Before the advent of mobile banking apps, proficient chatbots, or search engines, machine learning has had fruitful applications in finance well. Few industries are better suited for artificial intelligence as they have high volume, historically accurate and quantitative data. And finance world is the leader of the pack. More accessible machine learning tools and more accessible computing power has triggered the use of machine learning in finance more than ever before.
From approving loans to managing assets to assessing risks, machine learning has come to play an integral role in many phases of the financial ecosystem. Yet the manner in which machine learning finds its way into their daily financial lives is the testament of its power.
Machine Learning in Finance – Current Applications
The examples below are being put to use actively today for machine learning. It’s true that some applications not only leverage exclusively machine learning, also multiple AI approaches.
Portfolio Management
The term “robot-advisor” is now commonplace in the financial landscape, just five years ago this term that was unheard-of. And no it doesn’t involve robots. To calibrate a financial portfolio to the goals and risk tolerance of the user, these algorithms are built.
Algorithmic Trading
The use of complex AI systems to make extremely fast trading decisions were envisioned in the seventies. An increasingly important role in calibrating trading decisions in real time is played out by machine learning and deep learning.
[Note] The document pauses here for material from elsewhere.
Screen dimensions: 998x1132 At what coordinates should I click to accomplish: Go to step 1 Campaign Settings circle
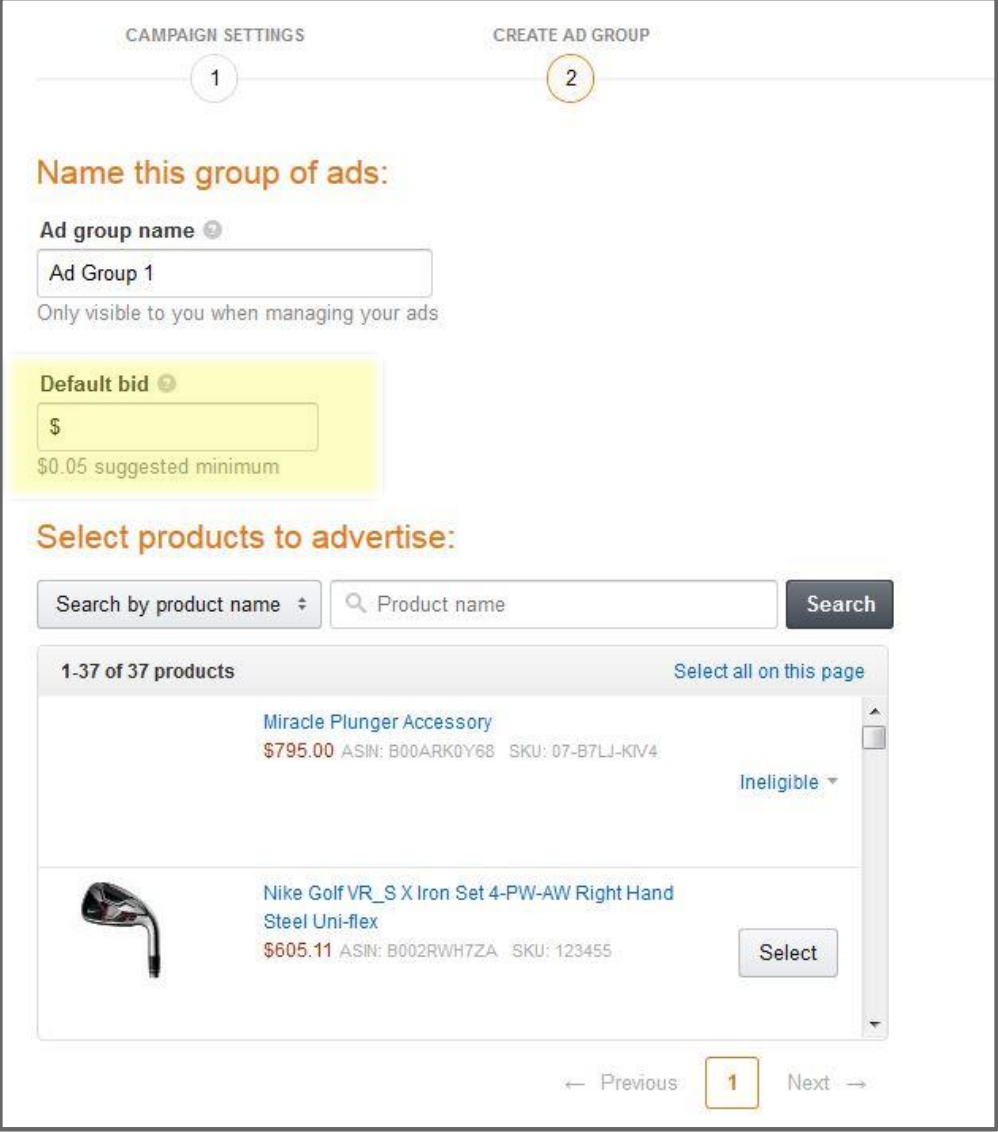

The term “high-frequency trading” (HFT), an algorithmic system, which is considered to be a subset of algorithmic trading is often responsible for making thousands or millions of trades in a day.
Fraud Detection
There is a “perfect storm” in the offing given that an increasing amount of valuable company data being stored online as the internet is becoming more commonly used in combining more accessible computing power leading the data security risk and other vulnerabilities. New potential (or real) security threats are actively learned by modern fraud detection.
Systems can detect unique activities or behaviors and flag them to security teams by the use of machine learning. To avoid false-positives – situations on the “risks” flagged that were never risks in the first place is the challenge that is being addressed by these systems.
Loan / Insurance Underwriting
A perfect job for machine learning in finance could be underwriting. However, machines replacing a large swath of the underwriting positions that exist today is a great deal of worry in the industry today. Millions of examples of consumer data and financial lending or insurance used to train machine learning algorithms, especially amongst large companies. This is done to detect trends that might influence lending and insuring into the future, underlying trends which can be assessed with algorithms can be analyzed.
Future Value of Machine Learning in Finance
Customer Service
Rapid expanding area of venture investment and decreased customer service budgets are paving way for chatbots and conversational interfaces. With robust natural language processing engines as well as reams of finance-specific customer interactions, these assistants are now being rapidly built.
People who log onto a traditional online banking portal and do the digging themselves quite often require swift querying and interaction from someone that might pick up their searches and preferences and provide suggestions assistance. At the same time assure the customer that the assistance will not be accessing sensitive data.
Today, in banking and finance, this kind of chat experience is not the norm. This may become a viable option for millions in the coming years.
To manifest itself as specialized chatbots in a variety of fields and industries is likely goes beyond machine learning in finance.
Security 2.0
The archaic security protocols of usernames, passwords, and security questions will no longer be in vogue for years to come. User security in banking and finance is a predominantly high-risk game. Future security measures might require facial recognition, voice recognition, or other biometric data, in addition to anomaly-detection applications like those currently being developed and used in fraud.
Sentiment / News Analysis
We can expect to hear very little by way of how sentiment analysis is being used specifically on how hedge funds hold their cards tight to their chest. Nevertheless, understanding social media, news trends, and other data sources will be much of the future applications of machine learning.
To enhance and replicate human “intuition” of financial activity by discovering new trends and telling signals is the only hope by the machine learning as the stock market has nothing to do with ticker symbols in response to myriad human-related factors.